### DATA EXTRACT ###
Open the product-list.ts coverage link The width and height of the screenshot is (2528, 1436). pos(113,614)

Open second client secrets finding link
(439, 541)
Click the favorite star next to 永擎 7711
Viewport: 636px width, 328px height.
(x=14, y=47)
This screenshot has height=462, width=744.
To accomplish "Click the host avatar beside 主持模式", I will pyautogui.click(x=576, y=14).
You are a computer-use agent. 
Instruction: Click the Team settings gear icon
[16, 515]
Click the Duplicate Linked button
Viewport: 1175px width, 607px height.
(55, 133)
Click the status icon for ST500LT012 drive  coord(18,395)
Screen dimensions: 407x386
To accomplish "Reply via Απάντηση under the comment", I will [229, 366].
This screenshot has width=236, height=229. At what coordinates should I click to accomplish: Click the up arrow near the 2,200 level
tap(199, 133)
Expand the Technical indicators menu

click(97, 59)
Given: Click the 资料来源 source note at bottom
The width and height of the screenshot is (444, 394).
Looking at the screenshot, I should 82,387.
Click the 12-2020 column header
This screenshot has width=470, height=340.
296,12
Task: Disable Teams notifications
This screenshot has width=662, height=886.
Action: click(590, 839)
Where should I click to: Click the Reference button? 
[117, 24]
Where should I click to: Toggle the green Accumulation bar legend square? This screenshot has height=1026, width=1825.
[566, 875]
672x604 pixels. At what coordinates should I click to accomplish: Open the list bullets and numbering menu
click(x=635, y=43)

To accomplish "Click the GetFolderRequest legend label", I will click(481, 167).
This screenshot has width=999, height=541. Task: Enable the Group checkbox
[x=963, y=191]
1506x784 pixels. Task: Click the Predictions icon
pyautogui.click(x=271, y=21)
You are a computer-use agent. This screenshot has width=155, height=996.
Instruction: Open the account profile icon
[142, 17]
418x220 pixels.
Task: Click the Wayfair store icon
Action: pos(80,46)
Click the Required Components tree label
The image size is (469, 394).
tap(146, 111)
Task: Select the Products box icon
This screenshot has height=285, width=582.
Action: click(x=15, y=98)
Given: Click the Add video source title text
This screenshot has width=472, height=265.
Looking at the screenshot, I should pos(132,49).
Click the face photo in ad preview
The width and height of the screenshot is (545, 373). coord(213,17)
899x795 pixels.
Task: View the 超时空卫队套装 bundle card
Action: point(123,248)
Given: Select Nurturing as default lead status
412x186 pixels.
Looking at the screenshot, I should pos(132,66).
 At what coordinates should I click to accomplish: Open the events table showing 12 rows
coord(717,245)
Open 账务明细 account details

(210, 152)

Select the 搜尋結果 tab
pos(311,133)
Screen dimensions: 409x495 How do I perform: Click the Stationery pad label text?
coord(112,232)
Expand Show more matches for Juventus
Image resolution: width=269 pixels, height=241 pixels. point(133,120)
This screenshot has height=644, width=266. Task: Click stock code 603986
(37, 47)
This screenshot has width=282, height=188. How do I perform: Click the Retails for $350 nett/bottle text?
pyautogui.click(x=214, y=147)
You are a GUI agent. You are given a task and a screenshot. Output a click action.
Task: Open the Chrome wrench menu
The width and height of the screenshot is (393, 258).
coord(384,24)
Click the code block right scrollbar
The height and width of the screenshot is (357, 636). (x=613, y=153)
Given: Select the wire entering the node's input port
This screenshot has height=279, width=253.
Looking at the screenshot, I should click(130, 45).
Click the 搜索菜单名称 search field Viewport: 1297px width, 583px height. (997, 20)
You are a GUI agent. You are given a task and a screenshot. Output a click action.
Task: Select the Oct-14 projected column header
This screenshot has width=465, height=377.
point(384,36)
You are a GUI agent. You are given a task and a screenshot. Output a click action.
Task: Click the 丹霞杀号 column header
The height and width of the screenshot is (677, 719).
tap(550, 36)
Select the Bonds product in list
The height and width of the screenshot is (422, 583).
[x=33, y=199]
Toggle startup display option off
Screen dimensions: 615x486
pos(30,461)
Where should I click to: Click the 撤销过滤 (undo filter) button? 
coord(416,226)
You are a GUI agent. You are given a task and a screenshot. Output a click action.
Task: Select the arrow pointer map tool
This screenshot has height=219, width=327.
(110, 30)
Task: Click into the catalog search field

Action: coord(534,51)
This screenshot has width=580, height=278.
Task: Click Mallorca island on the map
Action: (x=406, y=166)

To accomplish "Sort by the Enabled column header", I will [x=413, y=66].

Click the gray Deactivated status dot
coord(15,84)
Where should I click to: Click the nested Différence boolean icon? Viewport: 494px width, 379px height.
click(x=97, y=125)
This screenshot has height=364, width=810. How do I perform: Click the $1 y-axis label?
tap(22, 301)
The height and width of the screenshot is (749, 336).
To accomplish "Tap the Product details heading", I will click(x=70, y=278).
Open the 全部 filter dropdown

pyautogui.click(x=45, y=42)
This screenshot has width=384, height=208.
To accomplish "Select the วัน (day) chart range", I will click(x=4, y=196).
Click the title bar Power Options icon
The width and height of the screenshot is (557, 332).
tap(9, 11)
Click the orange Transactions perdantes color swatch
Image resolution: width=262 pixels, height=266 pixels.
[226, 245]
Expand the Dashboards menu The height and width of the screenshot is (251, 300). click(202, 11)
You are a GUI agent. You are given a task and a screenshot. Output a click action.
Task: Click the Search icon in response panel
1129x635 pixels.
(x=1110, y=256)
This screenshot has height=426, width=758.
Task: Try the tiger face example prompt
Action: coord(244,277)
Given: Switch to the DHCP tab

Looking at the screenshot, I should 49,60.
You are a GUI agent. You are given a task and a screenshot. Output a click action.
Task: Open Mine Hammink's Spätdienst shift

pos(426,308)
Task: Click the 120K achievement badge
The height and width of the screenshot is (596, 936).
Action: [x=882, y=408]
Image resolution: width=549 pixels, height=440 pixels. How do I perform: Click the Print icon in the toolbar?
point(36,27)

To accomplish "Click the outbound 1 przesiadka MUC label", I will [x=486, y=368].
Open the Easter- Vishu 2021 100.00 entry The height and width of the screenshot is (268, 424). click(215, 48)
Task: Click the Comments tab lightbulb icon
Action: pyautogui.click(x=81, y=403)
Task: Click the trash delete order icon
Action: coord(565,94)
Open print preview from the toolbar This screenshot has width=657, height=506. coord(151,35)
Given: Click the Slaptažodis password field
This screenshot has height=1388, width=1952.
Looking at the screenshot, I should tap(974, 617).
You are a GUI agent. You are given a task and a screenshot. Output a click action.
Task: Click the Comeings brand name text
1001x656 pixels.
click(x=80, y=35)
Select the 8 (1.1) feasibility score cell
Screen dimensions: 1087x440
###
- WHAT NEEDS TO BE DONE:
Copy out every line of the listing above word for word, leaving nothing out.

- OUTPUT BELOW:
Open the product-list.ts coverage link The width and height of the screenshot is (2528, 1436). pos(113,614)

Open second client secrets finding link
(439, 541)
Click the favorite star next to 永擎 7711
Viewport: 636px width, 328px height.
(x=14, y=47)
This screenshot has height=462, width=744.
To accomplish "Click the host avatar beside 主持模式", I will pyautogui.click(x=576, y=14).
You are a computer-use agent. 
Instruction: Click the Team settings gear icon
[16, 515]
Click the Duplicate Linked button
Viewport: 1175px width, 607px height.
(55, 133)
Click the status icon for ST500LT012 drive  coord(18,395)
Screen dimensions: 407x386
To accomplish "Reply via Απάντηση under the comment", I will [229, 366].
This screenshot has width=236, height=229. At what coordinates should I click to accomplish: Click the up arrow near the 2,200 level
tap(199, 133)
Expand the Technical indicators menu

click(97, 59)
Given: Click the 资料来源 source note at bottom
The width and height of the screenshot is (444, 394).
Looking at the screenshot, I should 82,387.
Click the 12-2020 column header
This screenshot has width=470, height=340.
296,12
Task: Disable Teams notifications
This screenshot has width=662, height=886.
Action: click(590, 839)
Where should I click to: Click the Reference button? 
[117, 24]
Where should I click to: Toggle the green Accumulation bar legend square? This screenshot has height=1026, width=1825.
[566, 875]
672x604 pixels. At what coordinates should I click to accomplish: Open the list bullets and numbering menu
click(x=635, y=43)

To accomplish "Click the GetFolderRequest legend label", I will click(481, 167).
This screenshot has width=999, height=541. Task: Enable the Group checkbox
[x=963, y=191]
1506x784 pixels. Task: Click the Predictions icon
pyautogui.click(x=271, y=21)
You are a computer-use agent. This screenshot has width=155, height=996.
Instruction: Open the account profile icon
[142, 17]
418x220 pixels.
Task: Click the Wayfair store icon
Action: pos(80,46)
Click the Required Components tree label
The image size is (469, 394).
tap(146, 111)
Task: Select the Products box icon
This screenshot has height=285, width=582.
Action: click(x=15, y=98)
Given: Click the Add video source title text
This screenshot has width=472, height=265.
Looking at the screenshot, I should pos(132,49).
Click the face photo in ad preview
The width and height of the screenshot is (545, 373). coord(213,17)
899x795 pixels.
Task: View the 超时空卫队套装 bundle card
Action: point(123,248)
Given: Select Nurturing as default lead status
412x186 pixels.
Looking at the screenshot, I should pos(132,66).
 At what coordinates should I click to accomplish: Open the events table showing 12 rows
coord(717,245)
Open 账务明细 account details

(210, 152)

Select the 搜尋結果 tab
pos(311,133)
Screen dimensions: 409x495 How do I perform: Click the Stationery pad label text?
coord(112,232)
Expand Show more matches for Juventus
Image resolution: width=269 pixels, height=241 pixels. point(133,120)
This screenshot has height=644, width=266. Task: Click stock code 603986
(37, 47)
This screenshot has width=282, height=188. How do I perform: Click the Retails for $350 nett/bottle text?
pyautogui.click(x=214, y=147)
You are a GUI agent. You are given a task and a screenshot. Output a click action.
Task: Open the Chrome wrench menu
The width and height of the screenshot is (393, 258).
coord(384,24)
Click the code block right scrollbar
The height and width of the screenshot is (357, 636). (x=613, y=153)
Given: Select the wire entering the node's input port
This screenshot has height=279, width=253.
Looking at the screenshot, I should click(130, 45).
Click the 搜索菜单名称 search field Viewport: 1297px width, 583px height. (997, 20)
You are a GUI agent. You are given a task and a screenshot. Output a click action.
Task: Select the Oct-14 projected column header
This screenshot has width=465, height=377.
point(384,36)
You are a GUI agent. You are given a task and a screenshot. Output a click action.
Task: Click the 丹霞杀号 column header
The height and width of the screenshot is (677, 719).
tap(550, 36)
Select the Bonds product in list
The height and width of the screenshot is (422, 583).
[x=33, y=199]
Toggle startup display option off
Screen dimensions: 615x486
pos(30,461)
Where should I click to: Click the 撤销过滤 (undo filter) button? 
coord(416,226)
You are a GUI agent. You are given a task and a screenshot. Output a click action.
Task: Select the arrow pointer map tool
This screenshot has height=219, width=327.
(110, 30)
Task: Click into the catalog search field

Action: coord(534,51)
This screenshot has width=580, height=278.
Task: Click Mallorca island on the map
Action: (x=406, y=166)

To accomplish "Sort by the Enabled column header", I will [x=413, y=66].

Click the gray Deactivated status dot
coord(15,84)
Where should I click to: Click the nested Différence boolean icon? Viewport: 494px width, 379px height.
click(x=97, y=125)
This screenshot has height=364, width=810. How do I perform: Click the $1 y-axis label?
tap(22, 301)
The height and width of the screenshot is (749, 336).
To accomplish "Tap the Product details heading", I will click(x=70, y=278).
Open the 全部 filter dropdown

pyautogui.click(x=45, y=42)
This screenshot has width=384, height=208.
To accomplish "Select the วัน (day) chart range", I will click(x=4, y=196).
Click the title bar Power Options icon
The width and height of the screenshot is (557, 332).
tap(9, 11)
Click the orange Transactions perdantes color swatch
Image resolution: width=262 pixels, height=266 pixels.
[226, 245]
Expand the Dashboards menu The height and width of the screenshot is (251, 300). click(202, 11)
You are a GUI agent. You are given a task and a screenshot. Output a click action.
Task: Click the Search icon in response panel
1129x635 pixels.
(x=1110, y=256)
This screenshot has height=426, width=758.
Task: Try the tiger face example prompt
Action: coord(244,277)
Given: Switch to the DHCP tab

Looking at the screenshot, I should 49,60.
You are a GUI agent. You are given a task and a screenshot. Output a click action.
Task: Open Mine Hammink's Spätdienst shift

pos(426,308)
Task: Click the 120K achievement badge
The height and width of the screenshot is (596, 936).
Action: [x=882, y=408]
Image resolution: width=549 pixels, height=440 pixels. How do I perform: Click the Print icon in the toolbar?
point(36,27)

To accomplish "Click the outbound 1 przesiadka MUC label", I will [x=486, y=368].
Open the Easter- Vishu 2021 100.00 entry The height and width of the screenshot is (268, 424). click(215, 48)
Task: Click the Comments tab lightbulb icon
Action: pyautogui.click(x=81, y=403)
Task: Click the trash delete order icon
Action: coord(565,94)
Open print preview from the toolbar This screenshot has width=657, height=506. coord(151,35)
Given: Click the Slaptažodis password field
This screenshot has height=1388, width=1952.
Looking at the screenshot, I should tap(974, 617).
You are a GUI agent. You are given a task and a screenshot. Output a click action.
Task: Click the Comeings brand name text
1001x656 pixels.
click(x=80, y=35)
Select the 8 (1.1) feasibility score cell
Screen dimensions: 1087x440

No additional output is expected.